Research output: Contribution to journalArticlepeer-review

Manmeet Matharoo, Adam Haycock, Nick Sevdalis, Siwan Thomas-Gibson

Original languageEnglish
Pages (from-to)17507-17515
Number of pages9
JournalWorld Journal of Gastroenterology
Volume20
Issue number46
DOIs
Published14 Dec 2014

King's Authors

Abstract

AIM: To investigate whether novel, non-technical skills training for Bowel Cancer Screening (BCS) endoscopy teams enhanced patient safety knowledge and attitudes.

METHODS: A novel endoscopy team training intervention for BCS teams was developed and evaluated as a pre-post intervention study. Four multi-disciplinary BCS teams constituting BCS endoscopist(s), specialist screening practitioners, endoscopy nurses and administrative staff (A) from English BCS training centres participated. No patients were involved in this study. Expert multidisciplinary faculty delivered a single day's training utilising real clinical examples. Pre and post-course evaluation comprised participants' patient safety awareness, attitudes, and knowledge. Global course evaluations were also collected.

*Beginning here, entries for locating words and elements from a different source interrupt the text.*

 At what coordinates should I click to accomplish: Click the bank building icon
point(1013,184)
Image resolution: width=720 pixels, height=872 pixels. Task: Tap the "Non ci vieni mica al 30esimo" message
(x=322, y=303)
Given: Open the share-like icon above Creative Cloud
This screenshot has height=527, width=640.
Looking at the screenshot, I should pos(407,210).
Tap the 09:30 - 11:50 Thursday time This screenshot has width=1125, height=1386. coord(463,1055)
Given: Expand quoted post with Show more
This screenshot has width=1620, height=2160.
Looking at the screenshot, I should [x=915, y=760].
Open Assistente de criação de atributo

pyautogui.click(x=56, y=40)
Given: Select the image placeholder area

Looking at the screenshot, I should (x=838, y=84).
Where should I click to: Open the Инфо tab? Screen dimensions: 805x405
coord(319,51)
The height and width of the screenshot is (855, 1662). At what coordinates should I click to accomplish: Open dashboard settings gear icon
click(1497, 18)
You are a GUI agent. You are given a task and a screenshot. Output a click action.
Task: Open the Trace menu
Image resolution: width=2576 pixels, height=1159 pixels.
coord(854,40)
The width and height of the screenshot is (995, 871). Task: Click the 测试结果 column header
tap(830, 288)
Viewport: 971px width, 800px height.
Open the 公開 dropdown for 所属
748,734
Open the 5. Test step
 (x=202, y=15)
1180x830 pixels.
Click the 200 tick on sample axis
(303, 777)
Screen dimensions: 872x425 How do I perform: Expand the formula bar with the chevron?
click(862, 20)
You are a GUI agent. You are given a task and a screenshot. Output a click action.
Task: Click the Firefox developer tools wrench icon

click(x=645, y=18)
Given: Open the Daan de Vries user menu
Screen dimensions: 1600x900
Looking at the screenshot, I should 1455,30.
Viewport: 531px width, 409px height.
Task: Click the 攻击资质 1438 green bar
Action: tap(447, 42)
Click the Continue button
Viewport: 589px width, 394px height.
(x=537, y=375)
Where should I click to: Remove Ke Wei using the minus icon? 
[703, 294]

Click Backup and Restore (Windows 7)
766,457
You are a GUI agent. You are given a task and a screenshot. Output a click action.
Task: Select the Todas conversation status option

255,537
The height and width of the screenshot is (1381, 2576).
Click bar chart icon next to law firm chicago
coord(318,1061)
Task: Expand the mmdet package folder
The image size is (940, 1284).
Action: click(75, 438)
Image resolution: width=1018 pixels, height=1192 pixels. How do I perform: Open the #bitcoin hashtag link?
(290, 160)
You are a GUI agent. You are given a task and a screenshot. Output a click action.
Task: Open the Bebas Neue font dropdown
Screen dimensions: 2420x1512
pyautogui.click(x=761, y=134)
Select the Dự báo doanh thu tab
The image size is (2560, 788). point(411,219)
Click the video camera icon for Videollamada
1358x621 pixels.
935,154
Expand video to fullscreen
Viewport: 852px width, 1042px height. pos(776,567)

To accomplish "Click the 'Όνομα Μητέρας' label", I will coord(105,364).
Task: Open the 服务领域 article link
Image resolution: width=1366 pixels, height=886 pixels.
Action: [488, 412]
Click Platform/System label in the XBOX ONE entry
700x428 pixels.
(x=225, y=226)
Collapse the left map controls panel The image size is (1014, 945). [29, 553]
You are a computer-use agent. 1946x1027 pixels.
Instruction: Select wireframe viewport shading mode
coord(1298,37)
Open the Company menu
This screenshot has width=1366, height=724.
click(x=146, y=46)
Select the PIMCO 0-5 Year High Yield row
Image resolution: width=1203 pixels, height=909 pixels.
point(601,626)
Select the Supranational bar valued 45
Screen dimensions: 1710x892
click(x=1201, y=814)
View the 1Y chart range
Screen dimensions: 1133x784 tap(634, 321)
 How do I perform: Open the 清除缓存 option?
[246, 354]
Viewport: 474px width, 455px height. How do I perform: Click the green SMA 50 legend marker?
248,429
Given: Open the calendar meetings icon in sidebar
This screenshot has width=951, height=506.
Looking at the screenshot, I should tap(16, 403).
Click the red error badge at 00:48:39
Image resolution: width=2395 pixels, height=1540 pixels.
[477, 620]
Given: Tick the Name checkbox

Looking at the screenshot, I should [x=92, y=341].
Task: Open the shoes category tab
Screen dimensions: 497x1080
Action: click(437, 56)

RESULTS: Twenty-three participants attended and their patient safety knowledge improved significantly from 43%-55% (P = 0.001) following the training intervention. 12/41 (29%) of the safety attitudes items significantly improved in the areas of perceived patient safety knowledge and awareness. The remaining safety attitude items: perceived influence on patient safety, attitudes towards error management, error management actions and personal views following an error were unchanged following training. Both qualitative and quantitative global course evaluations were positive: 21/23 (91%) participants strongly agreed/agreed that they were satisfied with the course. Qualitative evaluation included mandating such training for endoscopy teams outside BCS and incorporating team training within wider endoscopy training. Limitations of the study include no measure of increased patient safety in clinical practice following training.

CONCLUSION: A novel comprehensive training package addressing patient safety, non-technical skills and adverse event analysis was successful in improving multi-disciplinary teams' knowledge and safety attitudes.